[SUPPLIED MATERIAL]

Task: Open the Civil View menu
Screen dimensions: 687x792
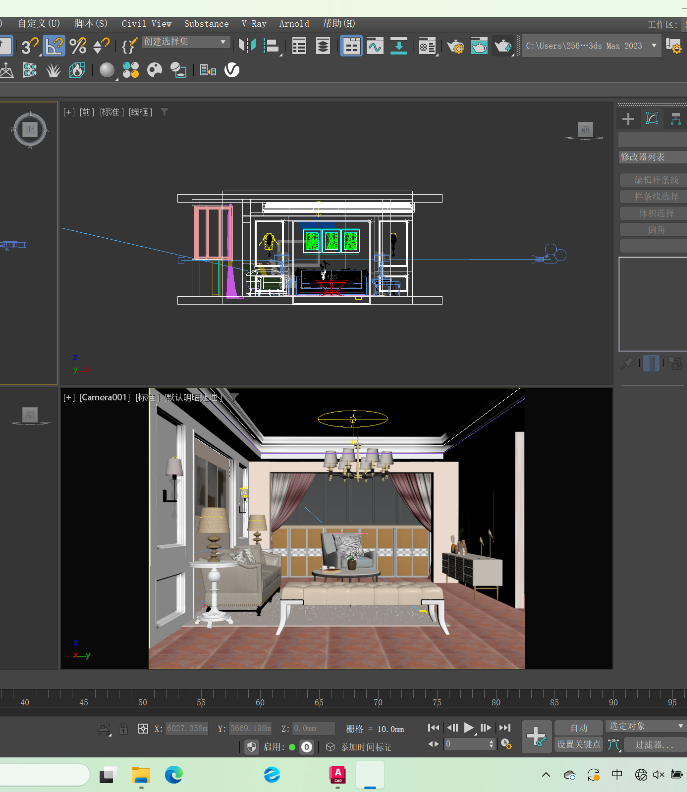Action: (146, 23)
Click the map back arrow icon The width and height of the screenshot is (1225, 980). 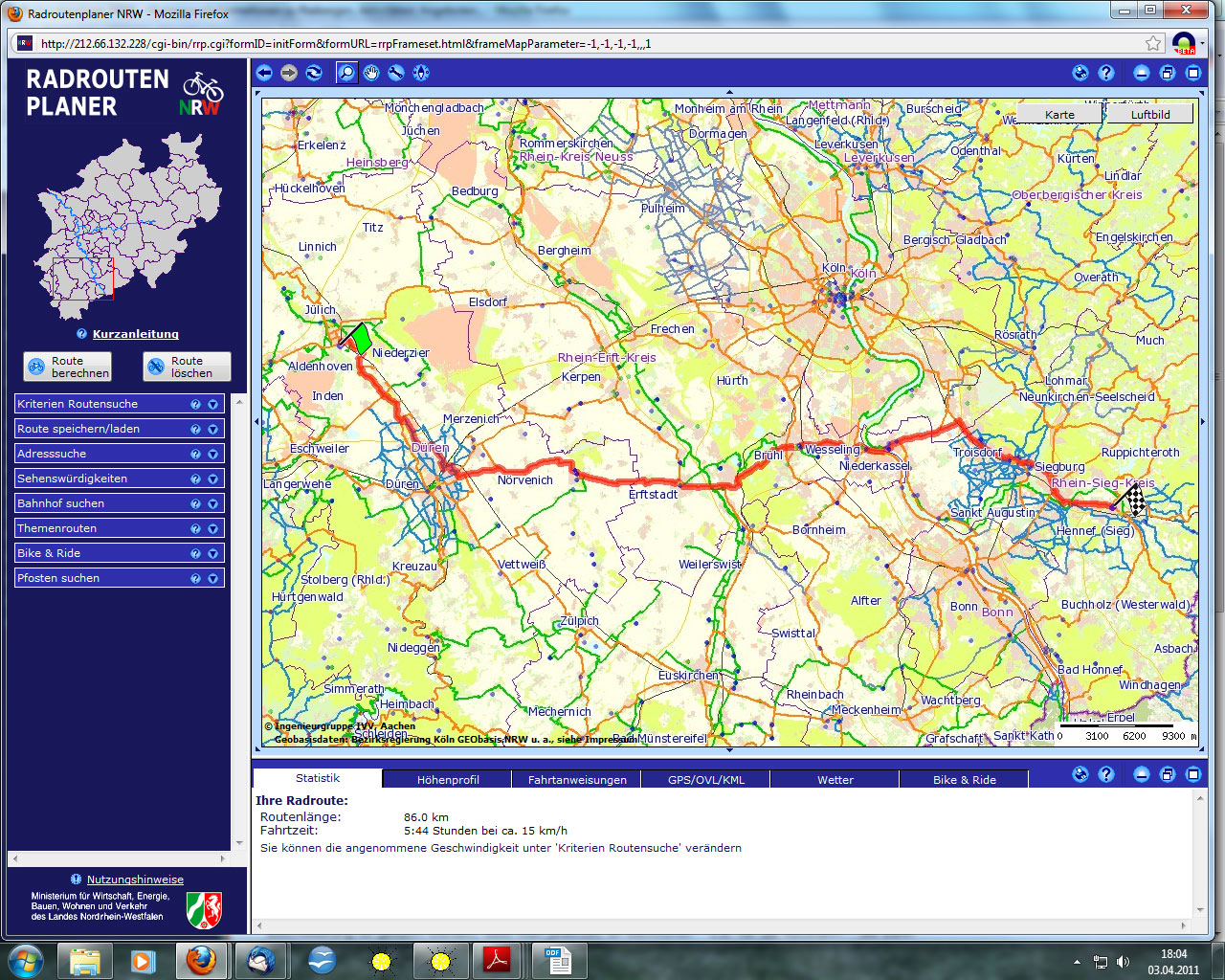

[/SUPPLIED MATERIAL]
[SUPPLIED MATERIAL]

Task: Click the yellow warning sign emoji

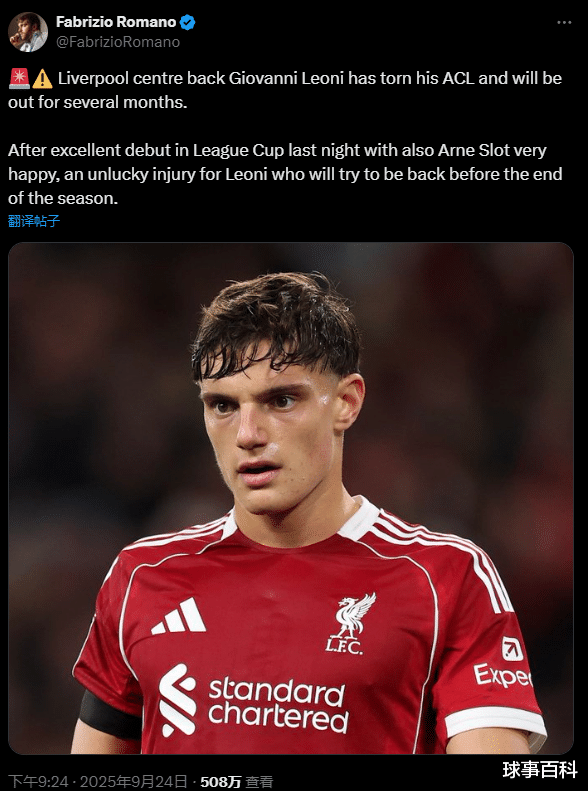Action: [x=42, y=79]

[/SUPPLIED MATERIAL]
[SUPPLIED MATERIAL]

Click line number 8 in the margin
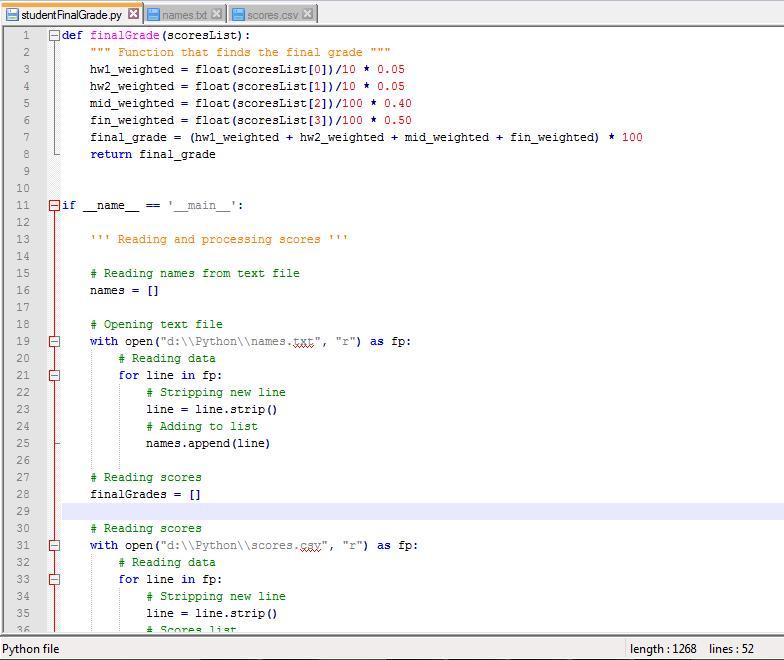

[/SUPPLIED MATERIAL]

● **WORK TASK**
Copy word for word the lines above, starting at the line containing "Task: Open the Civil View menu" and ending at the line containing "Click the map", inclusive, with no pictures.

● **RESULT OF THE EXERCISE**
Task: Open the Civil View menu
Screen dimensions: 687x792
Action: (146, 23)
Click the map back arrow icon The width and height of the screenshot is (1225, 980). 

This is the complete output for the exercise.